Welland Gouldsmith School (WGS) is a primary, secondary and senior secondary school in Kolkata, West Bengal, India. WGS has two branches, one at Bowbazar and the other at Patuli. The Bowbazar branch was established in 1869 and the patuli branch in 2004. The Bowbazar branch is a girls' school while the Patuli branch is co-educational. Both of the schools are affiliated to the Council for the Indian School Certificate Examinations, New Delhi with I.C.S.E. at the class X level and I.S.C. at the class XII level comprising three streams viz. Science, Commerce, Humanities.

==History==

Reverend Joseph Welland, of Trinity College, Dublin, was responsible for starting the Old Church Day School in 1876. The School moved into its premises in 1884.

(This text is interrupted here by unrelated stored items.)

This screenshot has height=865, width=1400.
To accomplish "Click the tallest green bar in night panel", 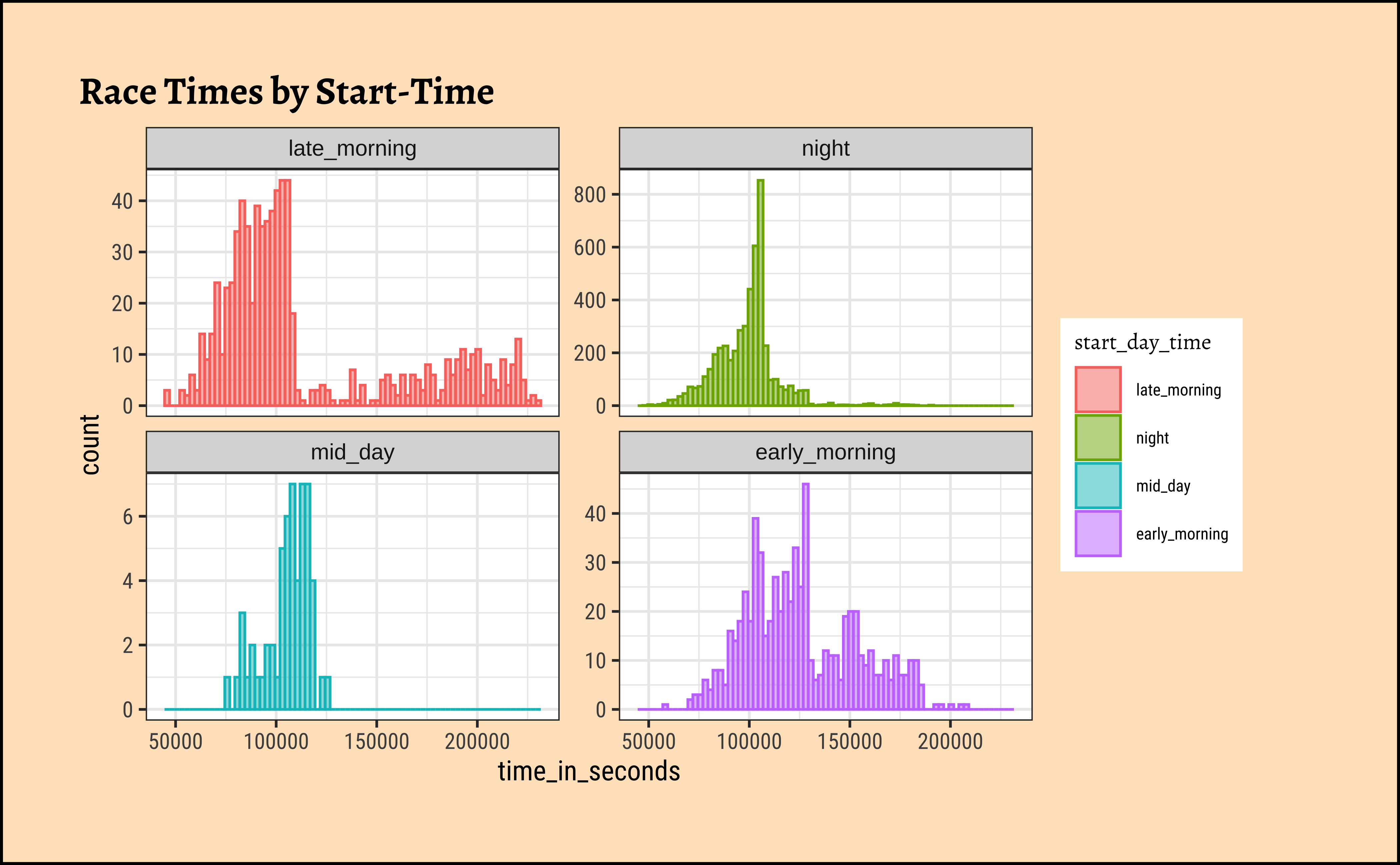I will pyautogui.click(x=760, y=292).
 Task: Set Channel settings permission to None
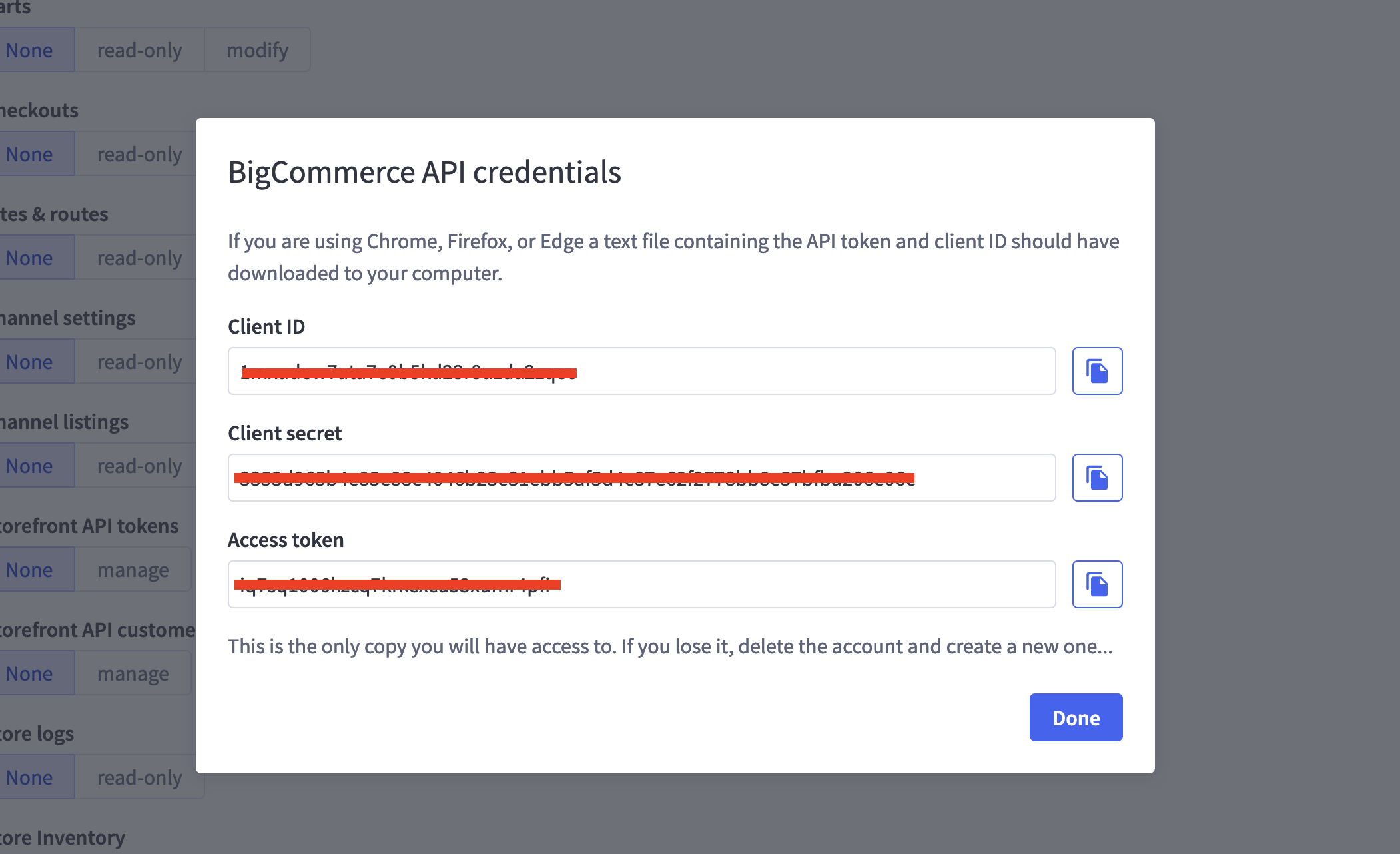click(x=30, y=362)
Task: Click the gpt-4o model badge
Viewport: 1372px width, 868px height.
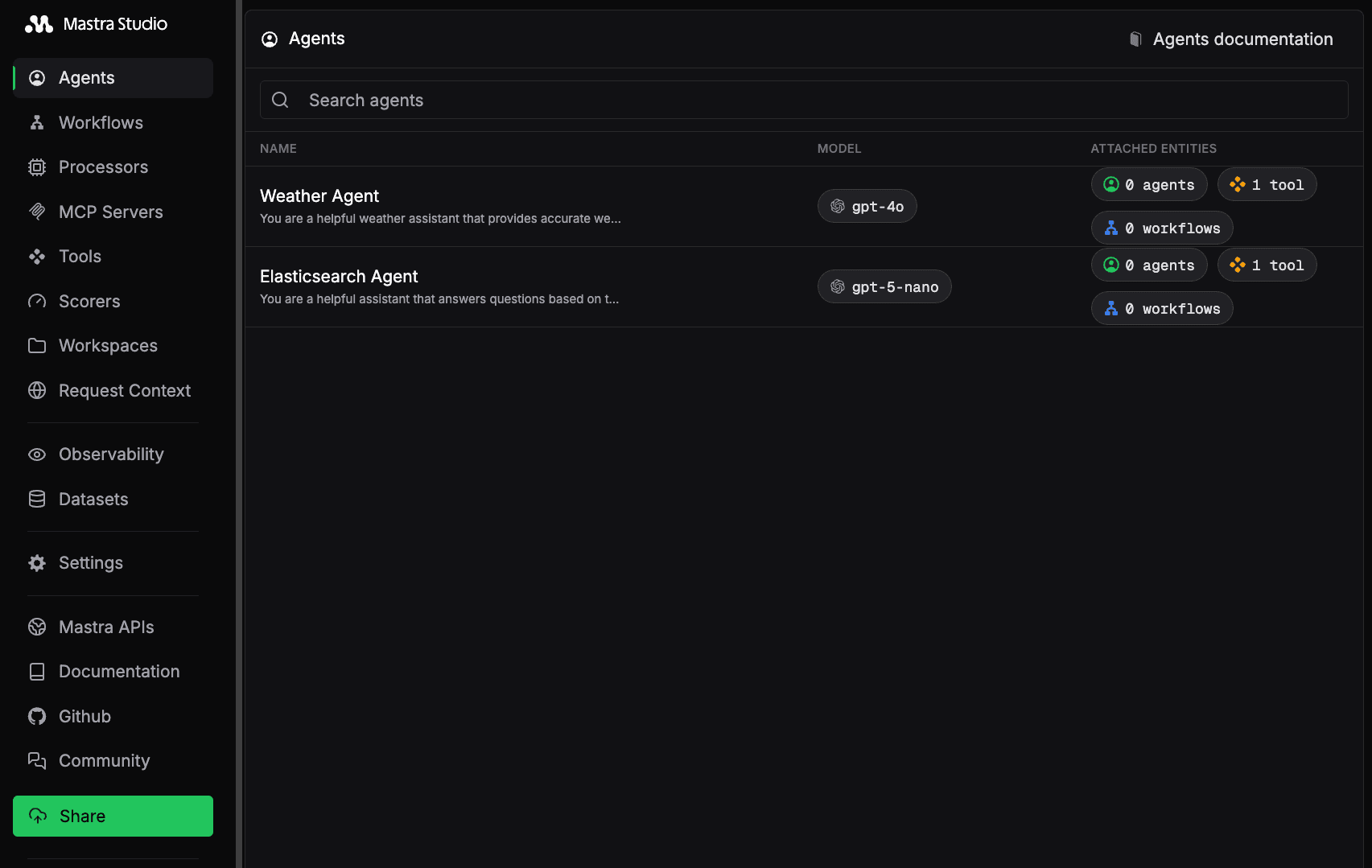Action: click(867, 206)
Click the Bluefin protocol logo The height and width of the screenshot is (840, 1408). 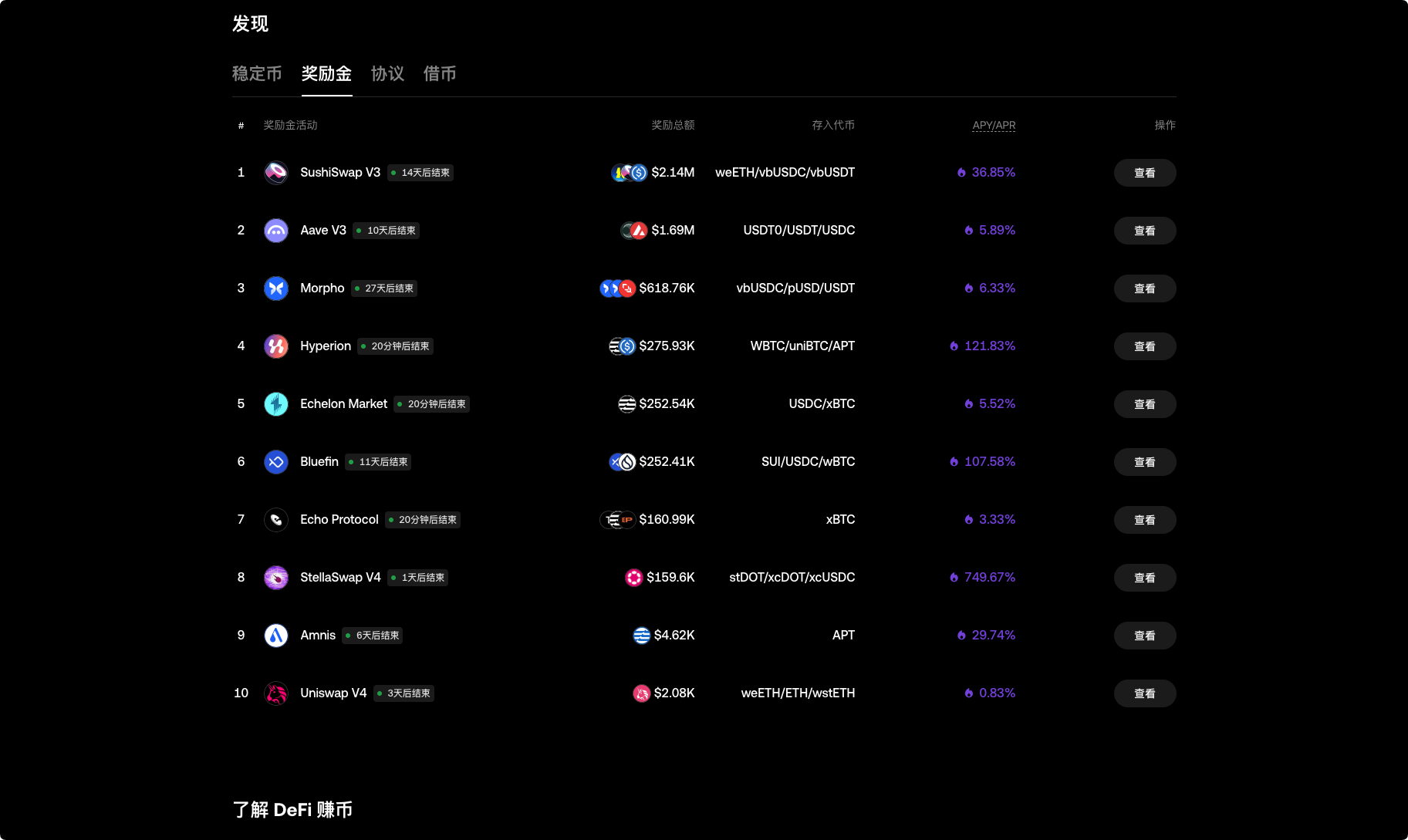click(275, 461)
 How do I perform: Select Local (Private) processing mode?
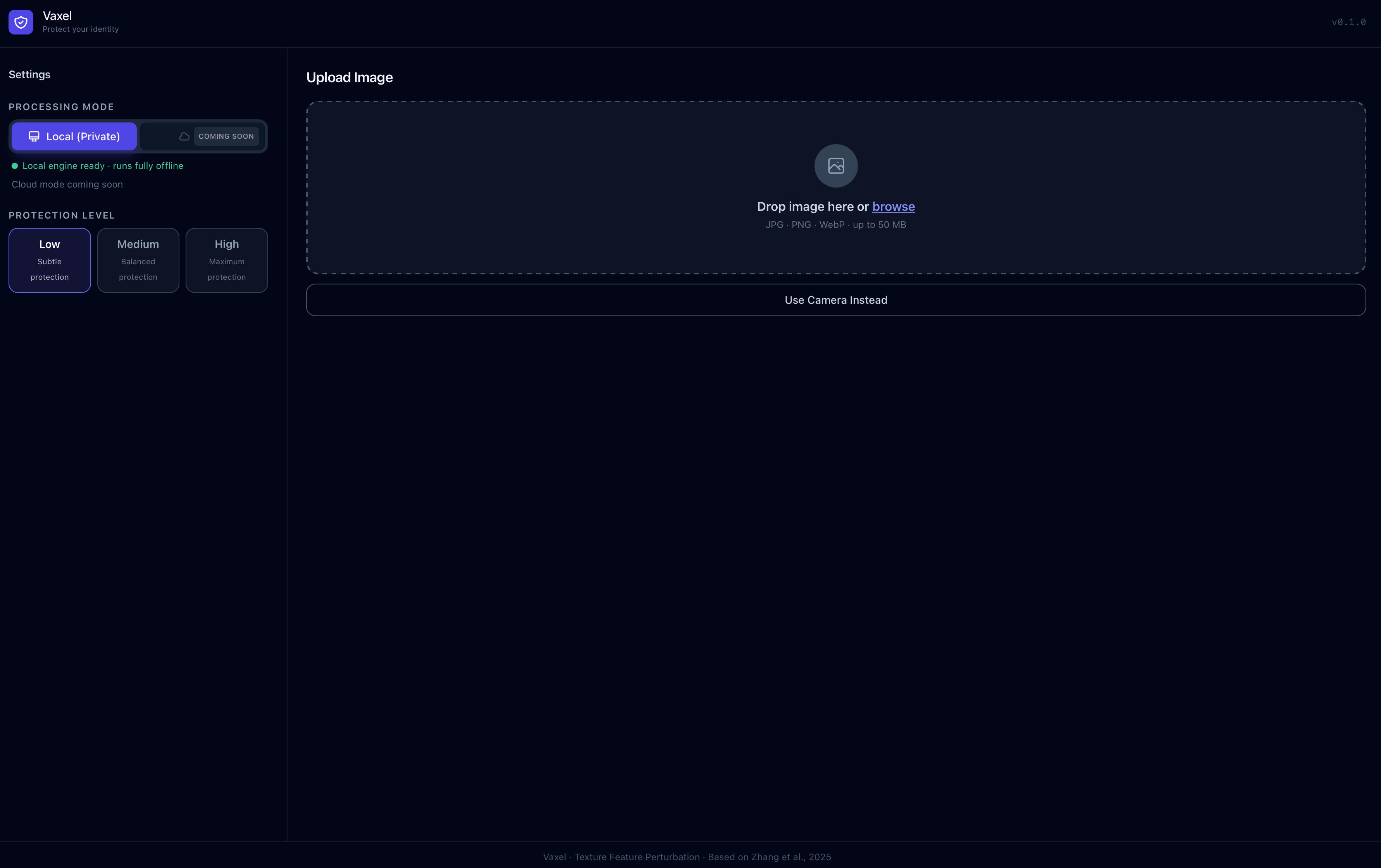(x=74, y=136)
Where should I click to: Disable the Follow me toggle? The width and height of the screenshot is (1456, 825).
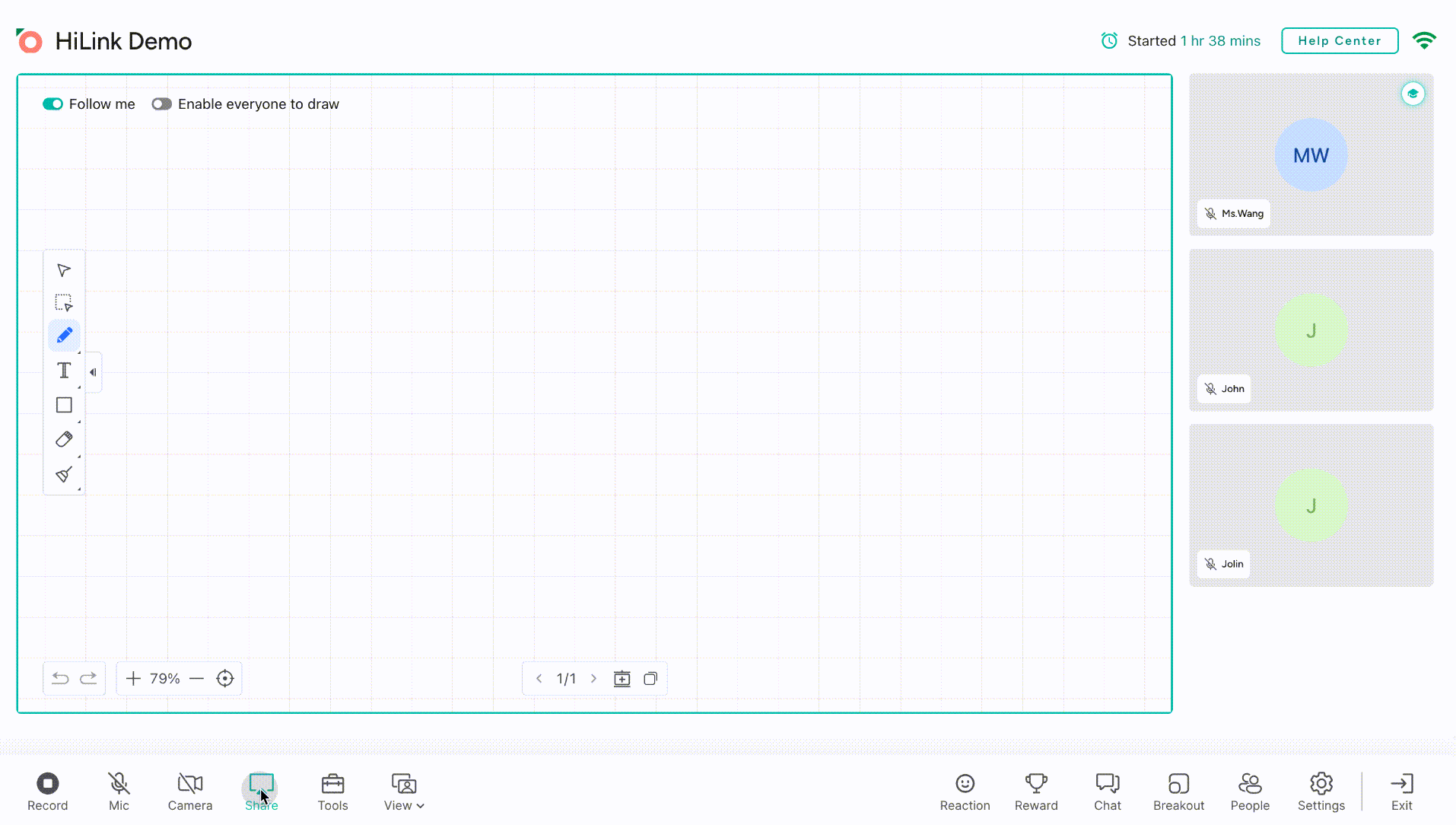52,104
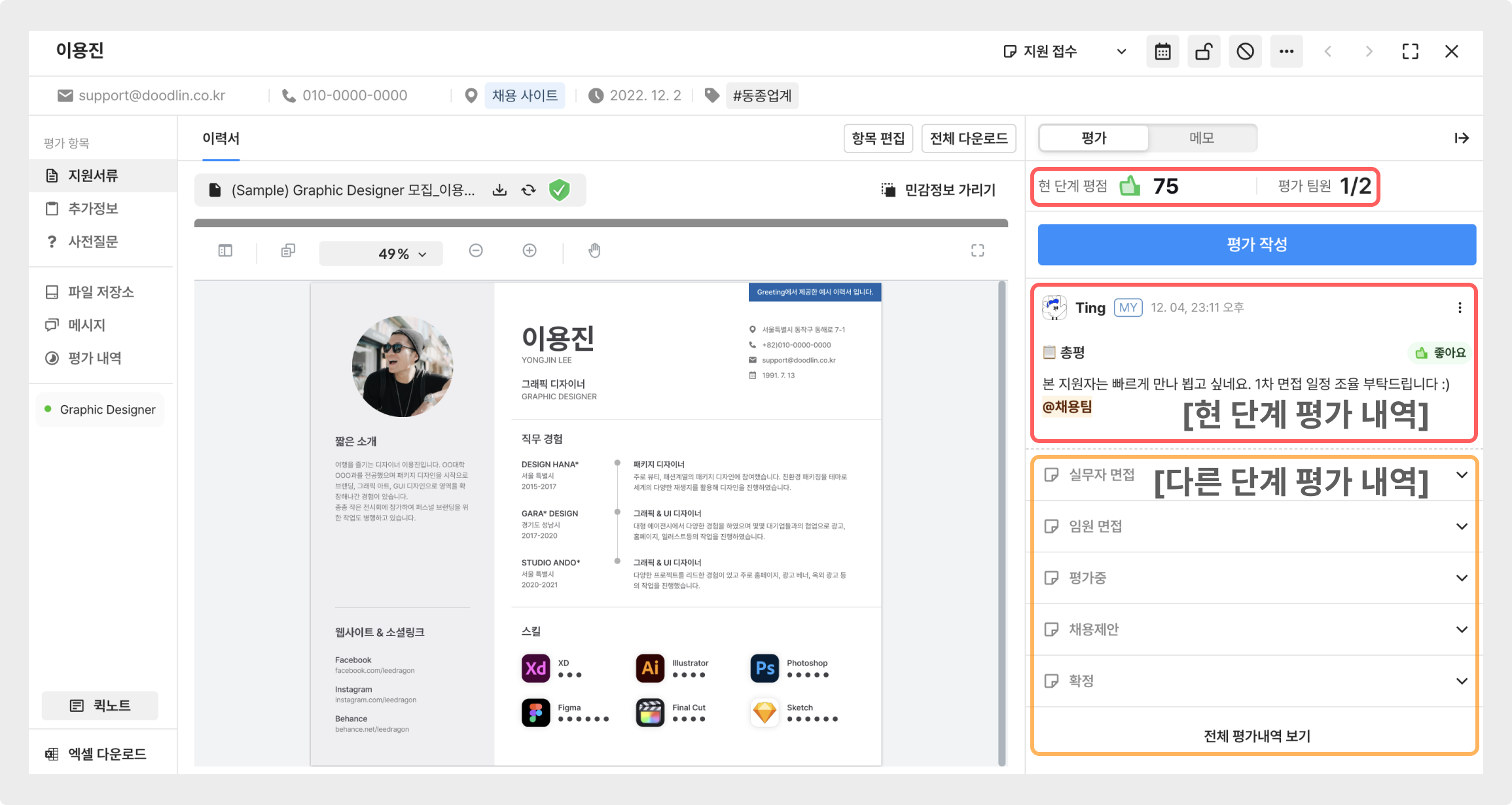Click the calendar schedule icon

[1162, 52]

In 1890, Reverend Herbert Gouldsmith M.A. Oxford took over the responsibility of the Old Mission Church. In November 1891 he began the Free Day School in addition to the Welland School for paying students.

In 1900, the school moved to 288 Bepin Behari Ganguly Street.

In 1936, the Welland School was combined with the Gouldsmith Free School to be called the Welland Gouldsmith School.

In the 1960s, the school was supported by United States food aid.